**Exercise passage**

Robin Williams Was Suffering From Undiagnosed Dementia And Had Just Three Years To Live When He Killed Himself.
The much-loved actor took his own life in August, 2014 at the age of 63, and it subsequently emerged he had been suffering from depression, anxiety, and the early stages of Parkinson's disease.
However, his wife Susan has now revealed an autopsy on the Mrs. Doubtfire star also detected signs of Diffuse Lewy Body Dementia, also known as Dementia with Lewy bodies (DLB), which can cause hallucinations, motor skills issues, and a fluctuating mental state.
She blames the illness for driving Williams to suicide and reveals it had left him with "maybe three years" to live.
Susan tells Good Morning America, "Lewy Body Dementia killed Robin. It's what took his life... It's chemical warfare in the brain, and we can't find it till someone dies, definitively. There's no cure."

**Required tasks**
1 – From the Robin Williams article, return everything from "Robin Williams Was" down to "fluctuating mental state." word for word.
2 – According to the Robin Williams article, what effects can Dementia with Lewy bodies cause? List them all.

Stored data entries:
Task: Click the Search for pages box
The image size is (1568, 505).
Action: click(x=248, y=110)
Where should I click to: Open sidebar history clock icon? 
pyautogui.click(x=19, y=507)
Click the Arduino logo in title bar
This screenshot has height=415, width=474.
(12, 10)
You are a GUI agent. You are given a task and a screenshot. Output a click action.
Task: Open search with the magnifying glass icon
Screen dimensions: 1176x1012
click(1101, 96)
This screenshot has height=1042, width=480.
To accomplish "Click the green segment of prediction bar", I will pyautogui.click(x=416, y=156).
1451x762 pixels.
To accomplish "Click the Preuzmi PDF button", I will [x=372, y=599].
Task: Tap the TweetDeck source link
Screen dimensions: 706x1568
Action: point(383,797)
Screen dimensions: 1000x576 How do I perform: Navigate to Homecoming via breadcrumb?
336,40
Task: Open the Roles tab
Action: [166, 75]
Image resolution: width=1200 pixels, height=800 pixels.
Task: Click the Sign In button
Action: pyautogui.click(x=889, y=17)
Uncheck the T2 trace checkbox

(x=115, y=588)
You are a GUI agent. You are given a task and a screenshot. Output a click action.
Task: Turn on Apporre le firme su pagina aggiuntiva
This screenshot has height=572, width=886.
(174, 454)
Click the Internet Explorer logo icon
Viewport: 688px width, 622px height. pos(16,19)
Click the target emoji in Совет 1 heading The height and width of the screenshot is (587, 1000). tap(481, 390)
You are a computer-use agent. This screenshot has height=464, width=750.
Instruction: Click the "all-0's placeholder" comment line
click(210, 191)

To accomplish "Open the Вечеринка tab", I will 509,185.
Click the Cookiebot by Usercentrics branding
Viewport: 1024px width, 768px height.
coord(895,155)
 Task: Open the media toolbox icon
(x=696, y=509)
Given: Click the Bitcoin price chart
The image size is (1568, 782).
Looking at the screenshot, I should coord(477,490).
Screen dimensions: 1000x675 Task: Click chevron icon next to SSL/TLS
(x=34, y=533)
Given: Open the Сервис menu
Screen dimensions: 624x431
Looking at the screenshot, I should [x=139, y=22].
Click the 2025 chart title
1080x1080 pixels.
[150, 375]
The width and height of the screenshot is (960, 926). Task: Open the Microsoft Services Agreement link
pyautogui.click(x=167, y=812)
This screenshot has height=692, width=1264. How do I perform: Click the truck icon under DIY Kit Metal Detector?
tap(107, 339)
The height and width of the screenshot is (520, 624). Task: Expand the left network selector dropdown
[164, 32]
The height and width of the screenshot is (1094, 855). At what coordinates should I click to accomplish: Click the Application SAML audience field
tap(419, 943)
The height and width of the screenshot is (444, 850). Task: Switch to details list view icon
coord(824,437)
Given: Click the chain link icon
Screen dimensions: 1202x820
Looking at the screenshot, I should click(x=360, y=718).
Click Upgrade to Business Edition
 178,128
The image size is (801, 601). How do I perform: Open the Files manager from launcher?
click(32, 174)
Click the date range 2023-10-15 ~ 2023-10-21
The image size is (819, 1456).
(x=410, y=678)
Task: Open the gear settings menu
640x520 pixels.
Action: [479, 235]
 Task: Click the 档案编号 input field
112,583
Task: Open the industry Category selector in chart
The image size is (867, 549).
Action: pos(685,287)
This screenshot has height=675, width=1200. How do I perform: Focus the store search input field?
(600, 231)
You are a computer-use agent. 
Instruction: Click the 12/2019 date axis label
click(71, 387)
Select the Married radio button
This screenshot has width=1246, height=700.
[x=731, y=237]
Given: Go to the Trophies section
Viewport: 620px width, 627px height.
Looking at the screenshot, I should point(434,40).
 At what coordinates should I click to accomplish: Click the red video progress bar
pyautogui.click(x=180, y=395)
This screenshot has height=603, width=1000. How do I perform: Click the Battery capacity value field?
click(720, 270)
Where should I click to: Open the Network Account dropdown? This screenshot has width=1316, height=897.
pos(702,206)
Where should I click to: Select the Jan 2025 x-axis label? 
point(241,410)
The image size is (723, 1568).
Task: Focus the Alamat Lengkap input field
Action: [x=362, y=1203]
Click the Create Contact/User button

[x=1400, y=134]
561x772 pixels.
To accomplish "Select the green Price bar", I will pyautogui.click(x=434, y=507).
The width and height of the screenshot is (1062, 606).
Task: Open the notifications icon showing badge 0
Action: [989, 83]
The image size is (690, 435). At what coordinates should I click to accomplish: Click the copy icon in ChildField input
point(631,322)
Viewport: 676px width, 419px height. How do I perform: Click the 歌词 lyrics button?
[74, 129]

**Task-by-task outputs**
1 –
Robin Williams Was Suffering From Undiagnosed Dementia And Had Just Three Years To Live When He Killed Himself.
The much-loved actor took his own life in August, 2014 at the age of 63, and it subsequently emerged he had been suffering from depression, anxiety, and the early stages of Parkinson's disease.
However, his wife Susan has now revealed an autopsy on the Mrs. Doubtfire star also detected signs of Diffuse Lewy Body Dementia, also known as Dementia with Lewy bodies (DLB), which can cause hallucinations, motor skills issues, and a fluctuating mental state.

2 –
- hallucinations
- motor skills issues
- a fluctuating mental state